The citation information for this package can be obtained easily when you run citation("Dyn4cast") in your R console.

citation("Dyn4cast")
To cite package 'Dyn4cast' in publications use:

  Nmadu J (2024). _Dyn4cast: Dynamic Modeling and Machine Learning
  Environment_. R package version 11.11.24, commit
  086482df79ac4b6f02b0768bc6d05bec39b9d4fb,
  <https://github.com/JobNmadu/Dyn4cast>.

A BibTeX entry for LaTeX users is

  @Manual{,
    title = {Dyn4cast: Dynamic Modeling and Machine Learning Environment},
    author = {Job Nmadu},
    year = {2024},
    note = {R package version 11.11.24, commit 086482df79ac4b6f02b0768bc6d05bec39b9d4fb},
    url = {https://github.com/JobNmadu/Dyn4cast},
  }

Suggested packages

Although not a dependency, the package derives functionally from a number of other packages and so may require you to install such packages if they are not yet installed. The packages are listed below:

install.packages(c("forecast", "lubridate", "Metrics", "tidyr", "ggplot2", "magrittr", "formattable", "xlsx", "readxl"))

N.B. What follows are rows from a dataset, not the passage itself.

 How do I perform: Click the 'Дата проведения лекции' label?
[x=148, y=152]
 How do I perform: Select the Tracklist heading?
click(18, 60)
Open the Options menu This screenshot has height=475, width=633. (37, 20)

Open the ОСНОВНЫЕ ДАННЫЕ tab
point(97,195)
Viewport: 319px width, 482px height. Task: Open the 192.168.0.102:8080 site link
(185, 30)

Note that a warning (not error) is thrown up while estimating the RMSE for the Ensembled with equal weight model. It was thoroughly investigated and causes no harm. Efforts are still on to silence the warning, which I will soon. The warning is one of such issues that is general to R. If you set your chunk option to warning = FALSE you will not notice the warning.

Other suggestions?

The package is still very much in progress as such feedback, particularly at this developmental stage, would be greatly welcome and appreciated. Please fork your feedback at GitHub.

Bibliography

Mahoney, M. (2021). Model averaging methods: how and why to build ensemble models.

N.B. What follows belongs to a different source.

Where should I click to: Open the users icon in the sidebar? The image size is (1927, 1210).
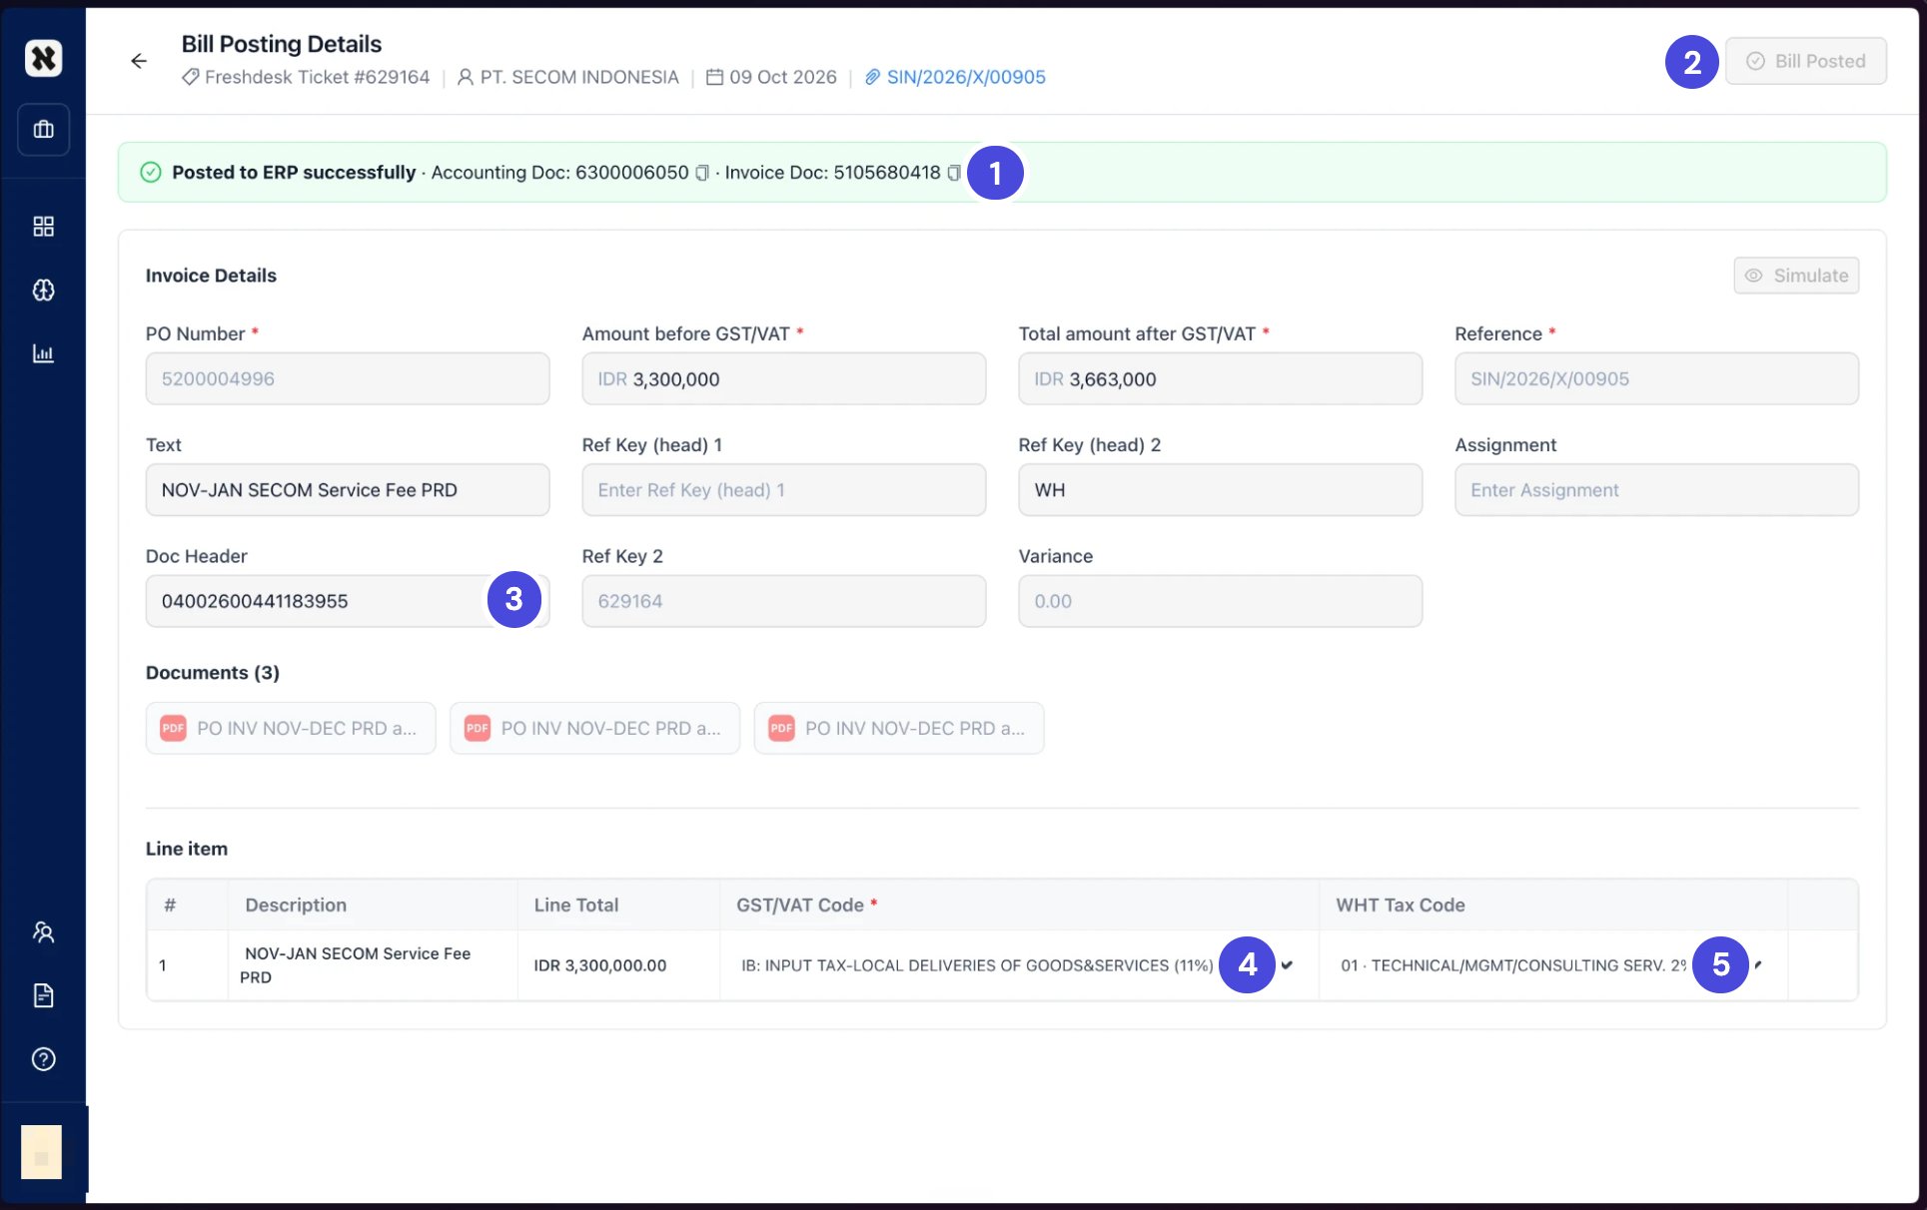[43, 932]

Hyndman, R. J. (2020). Quantile forecasting with ensembles and combinations in Business Forecasting: The Emerging Role of Artificial Intelligence and Machine Learning, eds. Gilliland, Tashman & Sglavo. John Wiley & Sons.

Hyndman, R.J., & Athanasopoulos, G. (2021). Forecasting: principles and practice, 3rd edition, OTexts: Melbourne, Australia. OTexts.com/fpp3. Accessed on July 30, 2021.

Lucy D’Agostino McGowan (2019). Understanding propensity score weighting. Available at: https://livefreeordichotomize.com/posts/2019-01-17-understanding-propensity-score-weighting/

Code of Conduct

Please note that the Dyn4cast project is released with a Contributor Code of Conduct. By contributing to this project, you agree to abide by its terms.